Skin cancer mystery revealed in Yin and Yang protein

December 29, 2019

ying and yang

It really does look like Yin and Yang in this B-Raf 14-3-3 complex we solved. image: Yasushi Kondo, UC Berkeley.

Researchers in the UC Berkeley lab of John Kuriyan, Chancellor's Professor at the University of California, Berkeley in the departments of Molecular and Cell Biology and Chemistry, have utilized powerful NSF funded supercomputers at the University of Texas Advanced Computing Center and the Pittsburgh Supercomputing Center to uncover the mechanism that activates cell mutations found in about 50 percent of melanomas. Molecular dynamics simulations on TACC's Stampede2 supercomputer tested the stability of the structure of B-Raf:14-3-3 complex, which when mutated is linked to skin cancer. The study's authors compared the B-Raf dimer to the Chinese yin-yang circular symbol of interconnected opposites joined at the tail. (Credit: Karandur et al.)
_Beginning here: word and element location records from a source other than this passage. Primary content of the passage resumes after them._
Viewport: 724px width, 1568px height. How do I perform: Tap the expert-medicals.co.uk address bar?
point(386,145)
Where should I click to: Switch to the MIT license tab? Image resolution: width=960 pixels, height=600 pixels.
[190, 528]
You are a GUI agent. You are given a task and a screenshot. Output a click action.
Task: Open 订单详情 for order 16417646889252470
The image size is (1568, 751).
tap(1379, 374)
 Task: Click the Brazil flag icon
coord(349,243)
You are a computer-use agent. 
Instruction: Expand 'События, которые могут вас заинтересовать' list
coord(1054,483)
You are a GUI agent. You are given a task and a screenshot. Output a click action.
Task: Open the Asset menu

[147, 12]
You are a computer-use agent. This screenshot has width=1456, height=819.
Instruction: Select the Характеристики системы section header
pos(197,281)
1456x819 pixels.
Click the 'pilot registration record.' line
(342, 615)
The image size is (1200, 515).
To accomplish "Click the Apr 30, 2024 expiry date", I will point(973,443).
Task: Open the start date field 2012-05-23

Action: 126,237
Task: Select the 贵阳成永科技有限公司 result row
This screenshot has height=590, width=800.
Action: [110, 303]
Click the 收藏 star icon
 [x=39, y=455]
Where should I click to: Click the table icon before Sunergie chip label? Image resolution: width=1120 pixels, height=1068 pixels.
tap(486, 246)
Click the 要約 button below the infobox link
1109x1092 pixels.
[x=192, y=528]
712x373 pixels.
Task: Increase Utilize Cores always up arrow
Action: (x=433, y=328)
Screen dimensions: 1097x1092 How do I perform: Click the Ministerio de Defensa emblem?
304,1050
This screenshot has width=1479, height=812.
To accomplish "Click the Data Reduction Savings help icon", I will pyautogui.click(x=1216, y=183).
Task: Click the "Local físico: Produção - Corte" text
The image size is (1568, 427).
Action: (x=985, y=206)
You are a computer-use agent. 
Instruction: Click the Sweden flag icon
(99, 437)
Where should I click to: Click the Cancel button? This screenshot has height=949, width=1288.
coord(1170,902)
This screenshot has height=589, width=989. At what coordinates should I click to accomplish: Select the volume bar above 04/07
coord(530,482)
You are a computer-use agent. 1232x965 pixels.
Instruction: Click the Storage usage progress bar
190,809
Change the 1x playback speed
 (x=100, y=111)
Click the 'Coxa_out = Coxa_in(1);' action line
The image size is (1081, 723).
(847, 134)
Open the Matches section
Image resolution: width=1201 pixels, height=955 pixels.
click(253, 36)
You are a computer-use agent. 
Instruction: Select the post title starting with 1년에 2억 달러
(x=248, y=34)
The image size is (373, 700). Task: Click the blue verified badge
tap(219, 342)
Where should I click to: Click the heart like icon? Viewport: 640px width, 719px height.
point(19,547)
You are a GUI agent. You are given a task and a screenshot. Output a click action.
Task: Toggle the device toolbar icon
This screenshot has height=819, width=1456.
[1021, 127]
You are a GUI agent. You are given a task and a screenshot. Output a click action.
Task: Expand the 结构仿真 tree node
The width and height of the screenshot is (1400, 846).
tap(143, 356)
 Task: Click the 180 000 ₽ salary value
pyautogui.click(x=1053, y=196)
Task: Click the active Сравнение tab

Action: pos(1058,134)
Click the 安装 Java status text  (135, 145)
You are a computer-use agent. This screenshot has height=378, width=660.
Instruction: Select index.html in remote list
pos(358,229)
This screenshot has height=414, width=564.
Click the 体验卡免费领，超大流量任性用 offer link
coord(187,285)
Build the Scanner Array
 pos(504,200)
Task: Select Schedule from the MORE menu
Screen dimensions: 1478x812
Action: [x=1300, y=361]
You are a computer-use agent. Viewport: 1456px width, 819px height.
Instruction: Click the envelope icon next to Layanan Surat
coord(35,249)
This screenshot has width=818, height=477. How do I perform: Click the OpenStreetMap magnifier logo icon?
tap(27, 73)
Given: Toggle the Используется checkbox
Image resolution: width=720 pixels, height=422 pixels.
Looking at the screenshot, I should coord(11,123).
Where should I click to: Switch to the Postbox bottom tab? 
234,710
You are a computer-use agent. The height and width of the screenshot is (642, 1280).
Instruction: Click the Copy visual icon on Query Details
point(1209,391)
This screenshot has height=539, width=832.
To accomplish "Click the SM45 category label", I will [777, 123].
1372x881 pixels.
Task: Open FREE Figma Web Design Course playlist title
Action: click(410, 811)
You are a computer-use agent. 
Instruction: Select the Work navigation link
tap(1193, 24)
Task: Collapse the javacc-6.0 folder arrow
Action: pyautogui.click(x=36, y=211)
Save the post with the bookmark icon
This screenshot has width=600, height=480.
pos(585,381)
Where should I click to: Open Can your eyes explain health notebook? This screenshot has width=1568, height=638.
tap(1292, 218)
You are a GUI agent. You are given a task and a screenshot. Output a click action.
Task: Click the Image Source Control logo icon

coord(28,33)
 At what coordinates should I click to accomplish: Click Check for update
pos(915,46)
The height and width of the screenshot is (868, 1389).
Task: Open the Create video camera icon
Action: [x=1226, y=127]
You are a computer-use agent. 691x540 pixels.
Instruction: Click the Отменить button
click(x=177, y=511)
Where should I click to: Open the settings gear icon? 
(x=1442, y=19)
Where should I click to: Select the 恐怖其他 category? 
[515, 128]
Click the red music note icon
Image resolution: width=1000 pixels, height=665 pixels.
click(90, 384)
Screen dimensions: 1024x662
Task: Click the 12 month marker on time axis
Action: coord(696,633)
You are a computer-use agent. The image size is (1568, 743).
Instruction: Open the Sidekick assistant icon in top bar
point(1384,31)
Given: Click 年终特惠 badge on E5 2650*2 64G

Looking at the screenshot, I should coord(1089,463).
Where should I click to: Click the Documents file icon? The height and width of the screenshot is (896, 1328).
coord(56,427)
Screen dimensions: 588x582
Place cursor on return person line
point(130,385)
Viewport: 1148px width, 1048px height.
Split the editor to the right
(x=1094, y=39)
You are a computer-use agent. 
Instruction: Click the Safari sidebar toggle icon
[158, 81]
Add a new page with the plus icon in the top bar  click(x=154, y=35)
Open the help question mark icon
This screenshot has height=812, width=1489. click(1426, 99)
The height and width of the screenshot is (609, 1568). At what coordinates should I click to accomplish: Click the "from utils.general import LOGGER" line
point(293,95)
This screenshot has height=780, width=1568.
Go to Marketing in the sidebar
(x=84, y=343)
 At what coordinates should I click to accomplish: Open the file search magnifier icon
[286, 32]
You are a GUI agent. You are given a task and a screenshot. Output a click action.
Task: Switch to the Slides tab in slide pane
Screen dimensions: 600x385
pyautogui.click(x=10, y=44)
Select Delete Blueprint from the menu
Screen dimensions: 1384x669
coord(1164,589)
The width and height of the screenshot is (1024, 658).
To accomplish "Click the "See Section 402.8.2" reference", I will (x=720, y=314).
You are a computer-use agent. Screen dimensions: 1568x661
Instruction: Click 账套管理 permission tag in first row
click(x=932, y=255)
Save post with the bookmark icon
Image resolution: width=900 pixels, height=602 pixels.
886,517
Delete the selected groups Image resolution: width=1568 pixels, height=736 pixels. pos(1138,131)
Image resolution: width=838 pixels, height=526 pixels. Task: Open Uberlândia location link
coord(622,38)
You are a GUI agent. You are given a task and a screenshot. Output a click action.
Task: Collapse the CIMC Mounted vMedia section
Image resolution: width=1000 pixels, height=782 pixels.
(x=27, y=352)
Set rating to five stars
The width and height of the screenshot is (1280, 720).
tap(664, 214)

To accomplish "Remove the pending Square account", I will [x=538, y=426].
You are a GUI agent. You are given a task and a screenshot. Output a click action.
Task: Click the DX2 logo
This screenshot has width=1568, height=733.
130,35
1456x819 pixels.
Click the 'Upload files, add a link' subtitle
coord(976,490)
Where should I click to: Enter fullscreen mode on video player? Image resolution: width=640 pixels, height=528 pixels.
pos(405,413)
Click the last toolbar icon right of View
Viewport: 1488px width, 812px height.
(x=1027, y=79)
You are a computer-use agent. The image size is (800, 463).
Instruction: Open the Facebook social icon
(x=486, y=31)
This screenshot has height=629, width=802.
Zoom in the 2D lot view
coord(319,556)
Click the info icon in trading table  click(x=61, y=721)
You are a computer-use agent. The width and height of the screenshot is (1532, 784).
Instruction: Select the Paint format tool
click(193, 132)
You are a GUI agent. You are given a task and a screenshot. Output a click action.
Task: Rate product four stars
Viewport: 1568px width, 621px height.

In 2002, scientists announced a link between skin cancer and mutations of B-Raf (Rapidly Accelerated Fibrosarcoma) kinase, a protein that's part of the signal chain that starts outside the cell and goes inside to direct cell growth. This signal pathway, called the Ras/Raf/Mek/Erk kinase pathway, is important for cancer research, which seeks to understand out of control cell growth. According to the study, about 50 percent of melanomas have a specific single mutation on B-Raf, known as the valine 600 residue to glutamate (V600E).

B-Raf V600E thus became an important drug target, and specific inhibitors of the mutant were developed in the following years. The drugs inhibited the mutant, but something strange happened. Paradoxically, quieting the mutant had a down side. It activated the un-mutated, wild-type B-Raf protein kinases, which again triggered melanoma.

"With this background, we worked on studying the structure of this important protein, B-Raf," said Yasushi Kondo, a postdoctoral researcher in the Kuriyan Lab. Kondo is the co-author of an October 2019 study in the journal Science that determined the structure of the complex of proteins that make up B-Raf and also found how the paradoxical B-Raf activation happens.